Dataset content ::
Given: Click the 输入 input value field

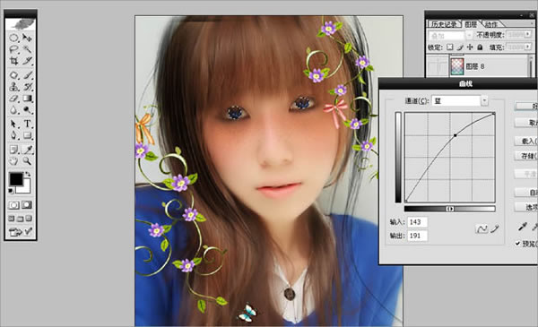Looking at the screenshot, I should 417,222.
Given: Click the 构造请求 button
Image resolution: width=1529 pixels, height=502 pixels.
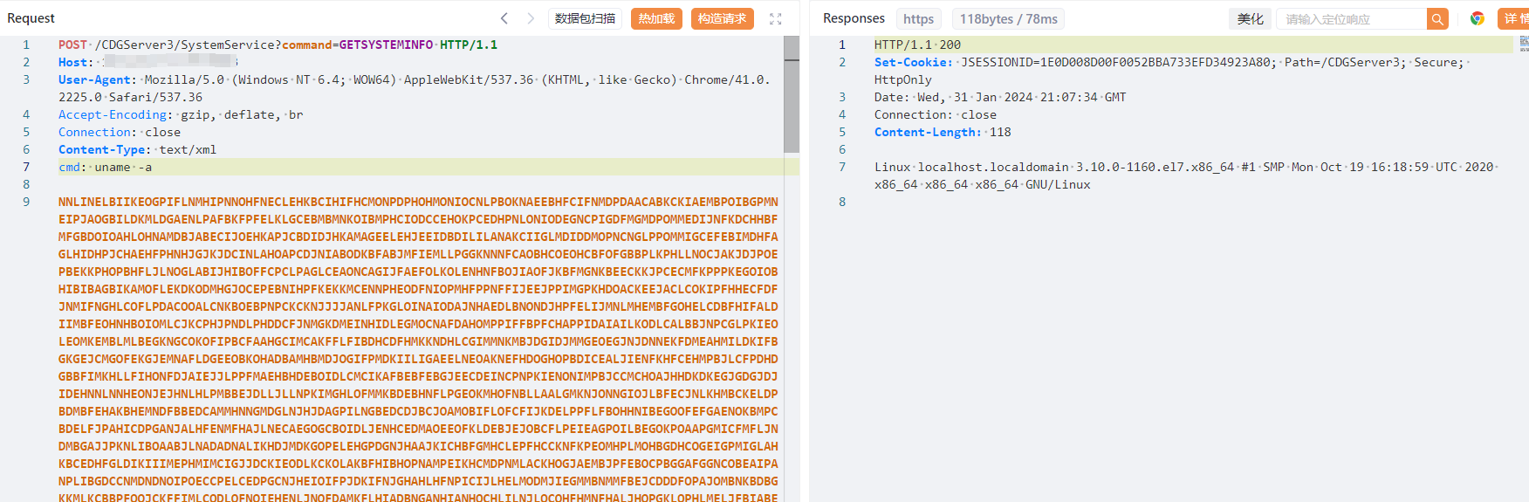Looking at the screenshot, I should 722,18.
...
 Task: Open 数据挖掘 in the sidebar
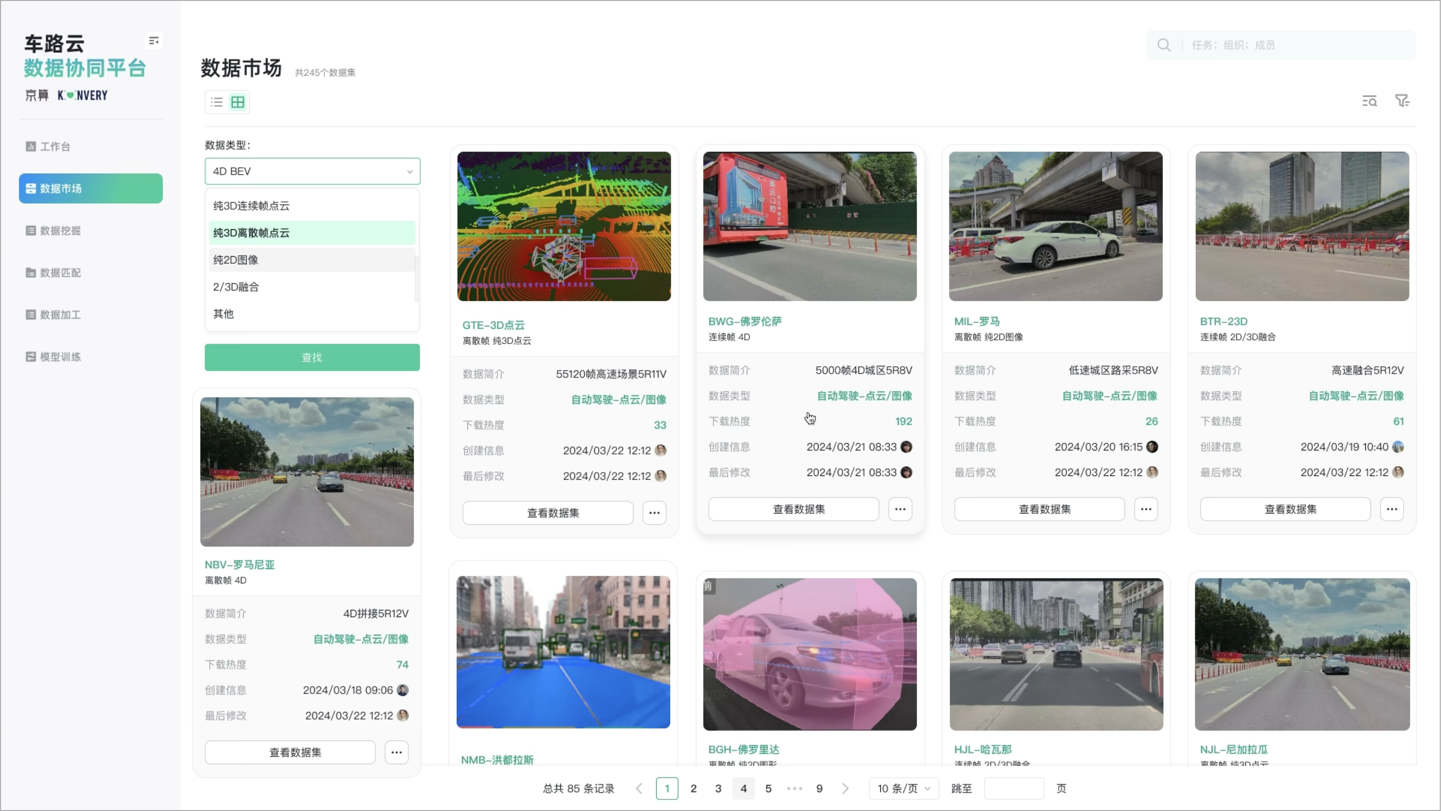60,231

Task requirements :: Reproduce the lines that begin with the line containing "Given: Click the 构造请求 button" and continue through the line containing "Looking at the screenshot, I should 722,18.", including both of those lines. Omit the pictures from your answer.

The result ::
Given: Click the 构造请求 button
Image resolution: width=1529 pixels, height=502 pixels.
Looking at the screenshot, I should 722,18.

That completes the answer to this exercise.